On Thu, Feb 6, 2014 at 12:51 PM, Jay Kreps <jay.kr...@gmail.com> wrote:

> Hey guys,
>
> I wanted to kick off a quick discussion of metrics with respect to the new
> producer and consumer (and potentially the server).
>
> At a high level I think there are three approaches we could take:
> 1. Plain vanilla JMX
> 2. Use Coda Hale (AKA Yammer) Metrics
> 3. Do our own metrics (with JMX as one output)
>
> 1. Has the advantage that JMX is the most commonly used java thing and
> plugs in reasonably to most metrics systems. JMX is included in the JDK so
> it doesn't impose any additional dependencies on clients. It has the
> disadvantage that plain vanilla JMX is a pain to use. We would need a bunch
> of helper code for maintaining counters to make this reasonable.
>
> 2. Coda Hale metrics is pretty good and broadly used. It supports JMX
> output as well as direct output to many other types of systems. The primary
> downside we have had with Coda Hale has to do with the clients and library
> incompatibilities. We are currently on an older more popular version. The
> newer version is a rewrite of the APIs and is incompatible. Originally
> these were totally incompatible and people had to choose one or the other.
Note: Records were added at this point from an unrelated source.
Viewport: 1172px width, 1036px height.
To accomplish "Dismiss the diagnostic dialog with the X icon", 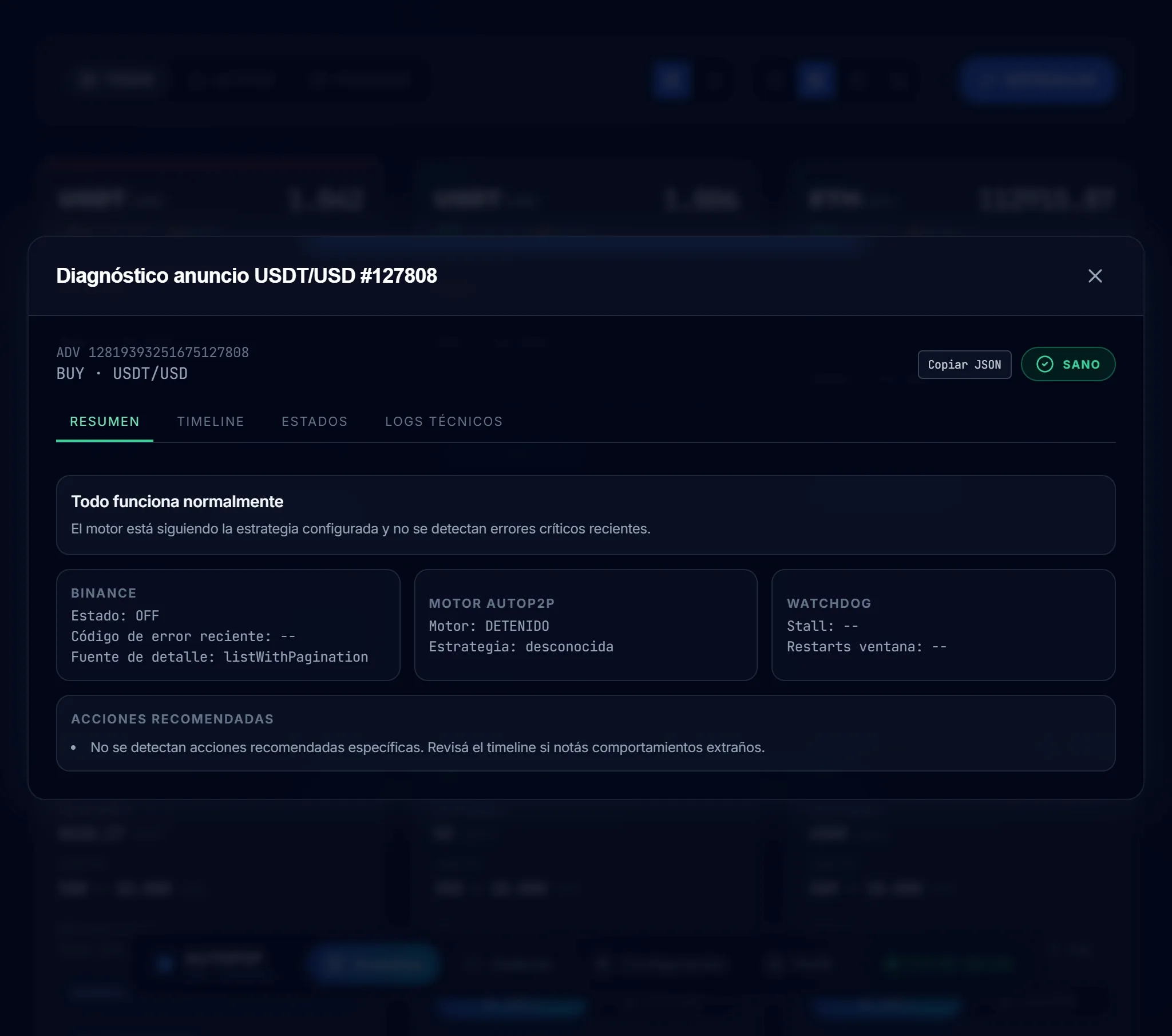I will (1096, 276).
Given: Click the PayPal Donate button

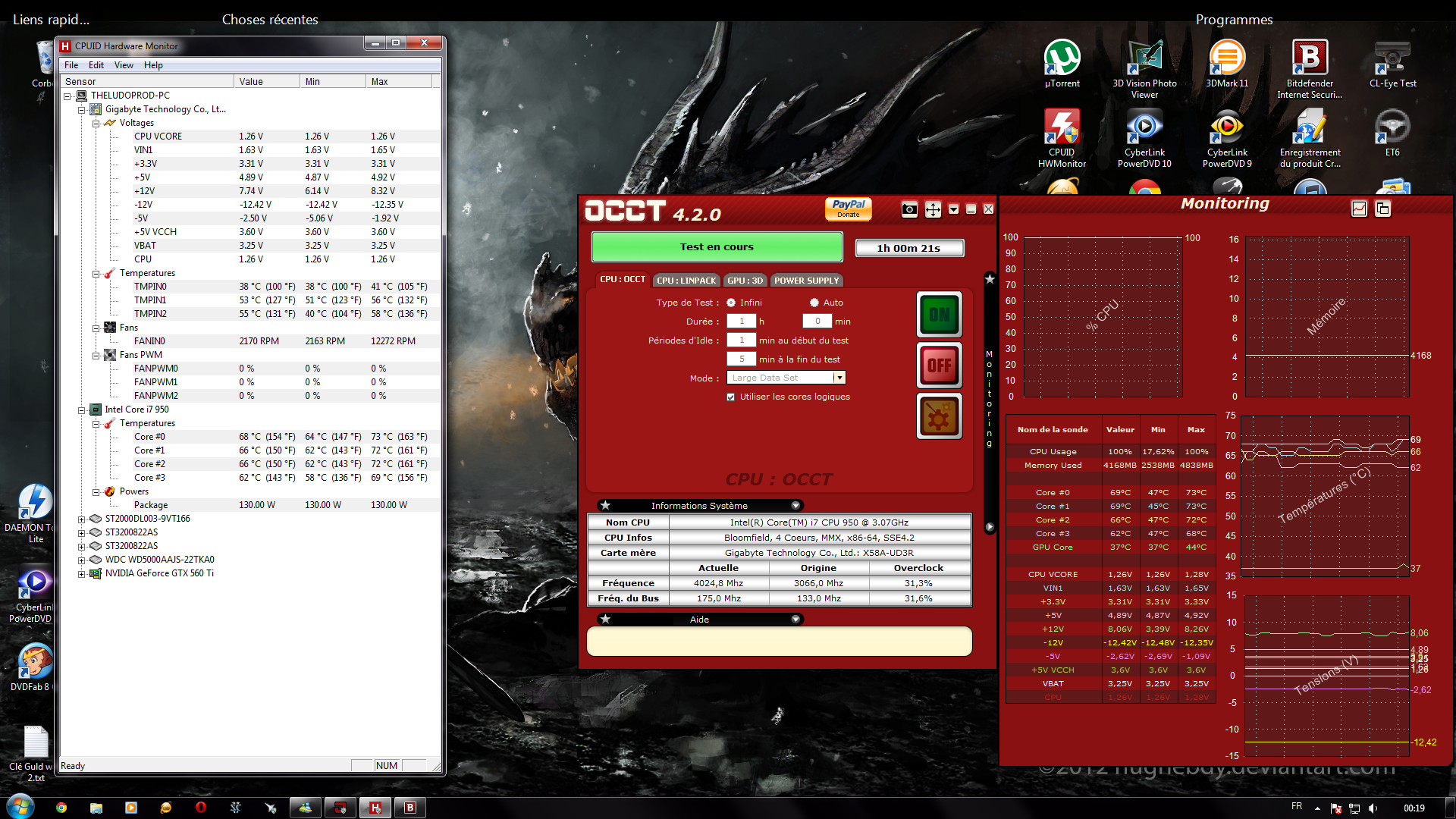Looking at the screenshot, I should tap(848, 209).
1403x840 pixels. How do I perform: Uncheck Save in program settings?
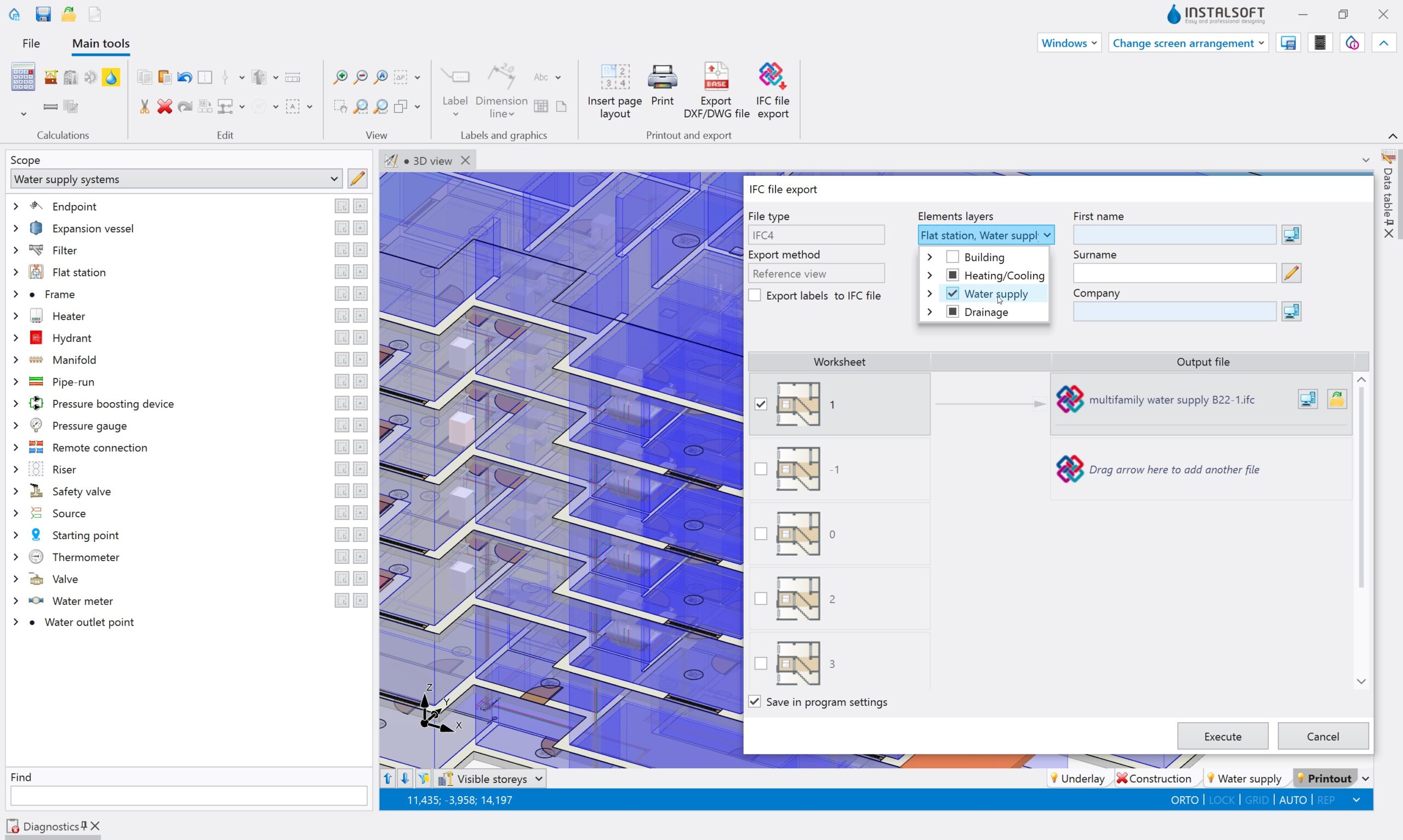(x=755, y=702)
> I think that has been improved so now the new version is a totally
> different package. But even in this case you end up with both versions if
> you use Kafka and we are on a different version than you which is going to
> be pretty inconvenient.
>
> 3. Doing our own has the downside of potentially reinventing the wheel,
> and potentially needing to work out any bugs in our code. The upsides would
> depend on the how good the reinvention was. As it happens I did a quick
> (~900 loc) version of a metrics library that is under kafka.common.metrics.
> I think it has some advantages over the Yammer metrics package for our
> usage beyond just not causing incompatibilities. I will describe this code
> so we can discuss the pros and cons. Although I favor this approach I have
> no emotional attachment and wouldn't be too sad if I ended up deleting it.
> Here are javadocs for this code, though I haven't written much
> documentation yet since I might end up deleting it:
>
> Here is a quick overview of this library.
>
> There are three main public interfaces:
>   Metrics - This is a repository of metrics being tracked.
>   Metric - A single, named numerical value being measured (i.e. a counter).
>   Sensor - This is a thing that records values and updates zero or more
> metrics
>
> So let's say we want to track three values about message sizes;
> specifically say we want to record the average, the maximum, the total rate
> of bytes being sent, and a count of messages. Then we would do something
> like this:
>
>    // setup code
>    Metrics metrics = new Metrics(); // this is a global "singleton"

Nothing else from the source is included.